As chairman of the Turf Club – where he sharpened financial
performance, renegotiated the Crown Estates lease of the club's house
in Carlton House Terrace and negotiated the purchase of a set of
paintings that might otherwise have been lost – he once rejected a
prospective member whose mobile phone rang at the wrong moment. He
also took a dim view of anyone who wore a brown suit in the City,
though he himself wore his grandfather's increasingly threadbare
overcoat.
But behind the somewhat forbidding exterior was a wicked sense of
humour, a high intelligence and a deep loyalty to old friends and his
extended family, the younger generation of which was especially
devoted to him.
In the mid-1990s, Lord Euston took over the management of the
extensive Euston estates near Thetford, which had seen no
modernisation for many years. He took several farms back in hand and –
through the construction of a reservoir for irrigation – brought
previously infertile land into productive use, leased to a commercial
vegetable-growing concern.
A passionate conservationist, he took every possible step to protect
the habitats of wild and rare species; he also greatly improved the
shooting, and its related pheasant- and partridge-breeding operation.
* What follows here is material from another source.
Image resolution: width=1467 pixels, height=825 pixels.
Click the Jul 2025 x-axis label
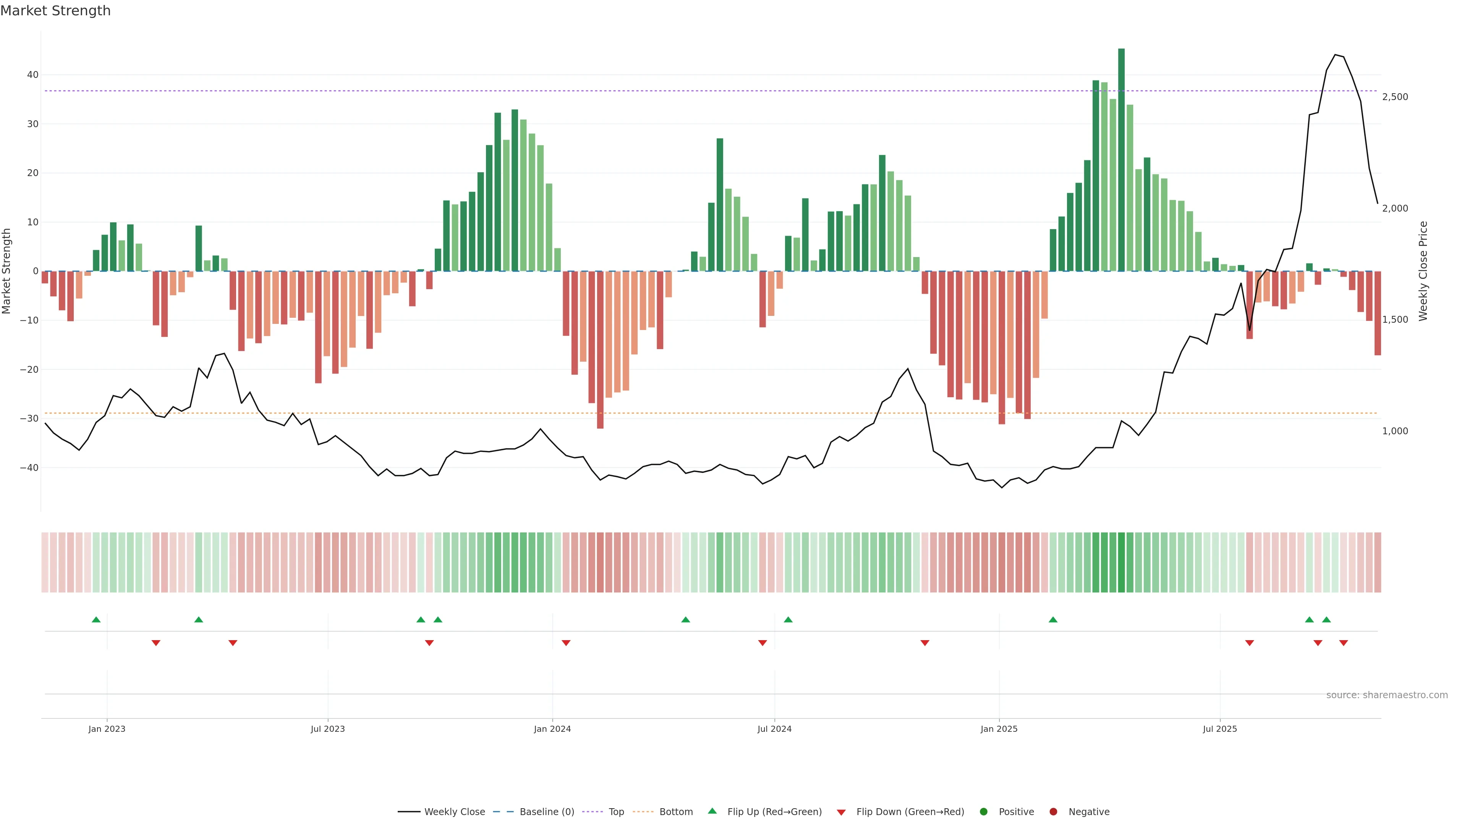click(1220, 729)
A keen shot himself, he also loved salmon and trout fishing, and
racing at Newmarket. For some years he managed the racing interests of
his brother-in-law Edward St George, who was based in the Bahamas but
had inherited from his brother Charles St George the Sefton Lodge
stables at Newmarket which became the Lucayan Stud.
Among their successful horses were Desert Prince, which won the Queen
Elizabeth II Stakes at Ascot in 1998, and Bahamian Pirate, winner of
the Nunthorpe Stakes at York in 2004. St George liked to name horses
after friends, so called one Speedy James and another Nobby, an old
school nickname for Euston. When set up for a great betting coup at
Nottingham, Nobby was beaten by a head.
Lord Euston married, in 1972, Lady Clare Kerr, a daughter of the 12th
Marquis of Lothian and sister of the Conservative politician Michael
Ancram; they had a son and four daughters. Their son, Henry FitzRoy,
Viscount Ipswich, born in 1978, succeeds to the courtesy title of Earl
of Euston and is heir to the dukedom.